• _Excerpted text_:
- Opening Delimiter -

Now going against my own advice, at my table there is distrust of the “evil” races i.e. Tieflings, Drow in most areas. But please don’t make comparisons with real life and fantasy games.
I think you're right. Certain discussions cannot be maturely had in an open forum.
That said gonna open up some despite my gut instincts on the matter.
I think it's high time D&D dropped the term race, and changed the term to species. Different races in D&D are different species, not different races like we use the term in the real world. Race is a bunch of bullshit based on arbitrary crap. Species are actually different things with entirely different physiology.
The difference between a human and an orc can be as different as the difference between an ape and a boar. Comparing the two to a human who happens to have one skin shade to a person with another skin shade, or facial feature, or whatever shallow irrelevant difference a person wants to pretend is important and classify themselves or others under is not the same thing.
An ape and a boar could be friends, stranger animal friendships have happened, but no ape and no boar will ever have identical capabilities, nor do their brains function identically. They are different species, they are built different physically. No ape will be goring anyone with their nonexistant tusks, and no boars will be swinging from the trees any time soon.
There's nothing wrong with people exploring a world where humans aren't the only sentient species and share it with various other competing species with different capabilities and motivations.

- Closing Delimiter -

• _The data_:

- Opening Delimiter -

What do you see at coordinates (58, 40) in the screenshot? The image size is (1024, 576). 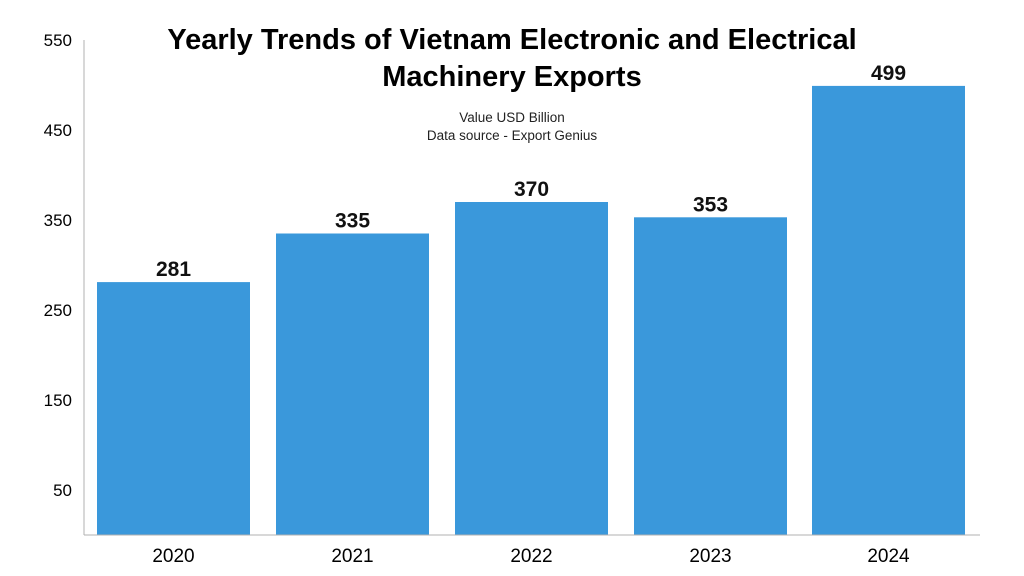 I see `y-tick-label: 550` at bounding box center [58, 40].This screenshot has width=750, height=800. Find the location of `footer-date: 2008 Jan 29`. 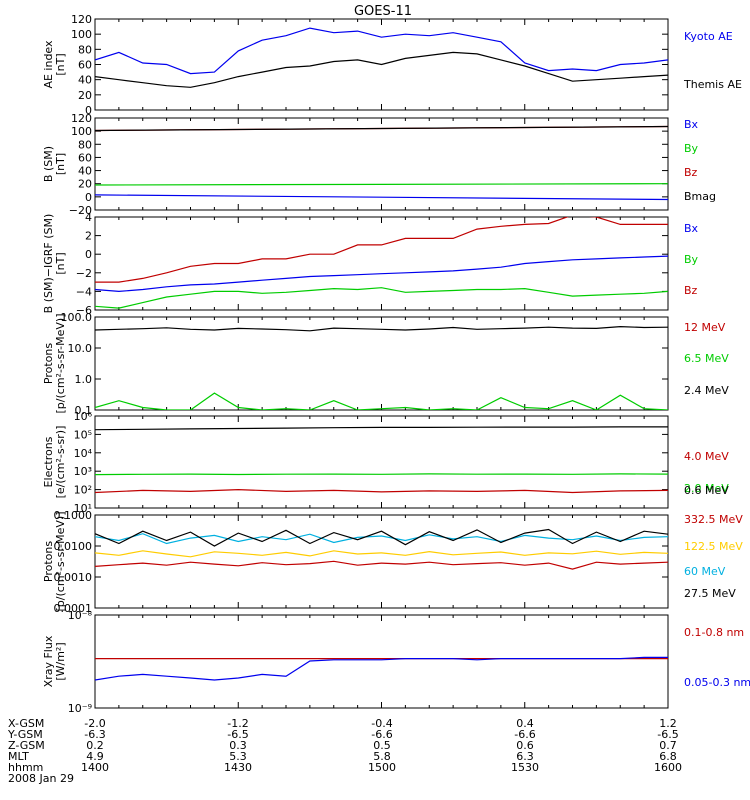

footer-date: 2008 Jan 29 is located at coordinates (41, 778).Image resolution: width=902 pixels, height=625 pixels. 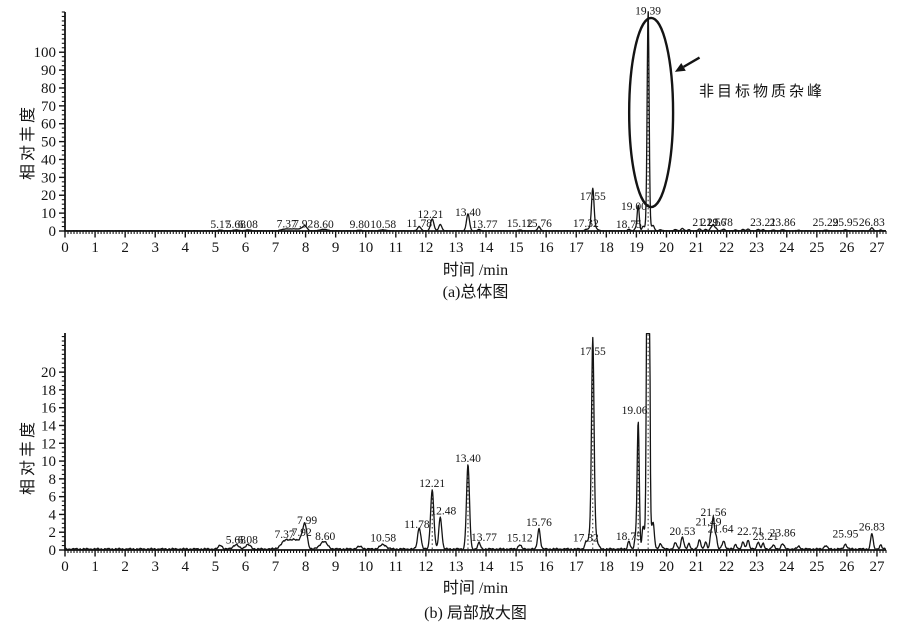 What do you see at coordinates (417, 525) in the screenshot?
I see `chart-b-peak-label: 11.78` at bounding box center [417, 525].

- Closing Delimiter -

• _Problem requirements_: Extend the forum post on race and species in D&D with the passage that would come after its final sentence. The listing is separate material and has no connection to the forum post on race and species in D&D.

• _Response area_:
I'm probably one of the few people on this site that thinks we do this already. We're just ahead of the curve a bit, and tend to have hands, while most of our best intellectual competitors do not, so we win by default. Plus we live on the surface, while most functional advanced inventions are impossible to create underwater.
Am I a racist because I believe there are other animals on this planet that are sentient, but don't believe we share the same capabilities? Because when I explore different races in D&D that's usually the perspective I'm doing it with.
Oh and before anyone gets any silly ideas, one of the key components I've observed from sentience is variety. The more sentient a species is, the more it varies in personality. This is why in my world of Yarning, there are multiple species in almost every culture, and division is often cultural rather than by species in most cases. That being said, every species has it's strengths and weaknesses and tendencies. The best part about a character that plays against type, is finding ways to overcome their weaknesses.
I miss when playing say an Orc wizard meant I would never hit the heights of other wizards, and would need to find ways to take advantage of my strengths to help really make my orc wizard shine. When my orc wizard could defeat other wizards by counter spelling just long enough to get close and take advantage of being an orc and while not as strong as other orcs, still be strong enough to go full orc on the nerdy human wizard in front of him. Now, just wait a few levels, I can get the same twenty intelligence as the elf wizard, while his elven fighter friend can get the same 20 strength as my orc fighter...
I think it's high time D&D dropped the term race, and changed the term to species. Different races in D&D are different species, not different races like we use the term in the real world. Race is a bunch of bullshit based on arbitrary crap. Species are actually different things with entirely different physiology.
Pathfinder uses the term "ancestries" in the recently-released 2nd edition, and I think it sounds great.
It's also great because they call their character creation ABC: you pick their Ancestries, then their Background, then their Class.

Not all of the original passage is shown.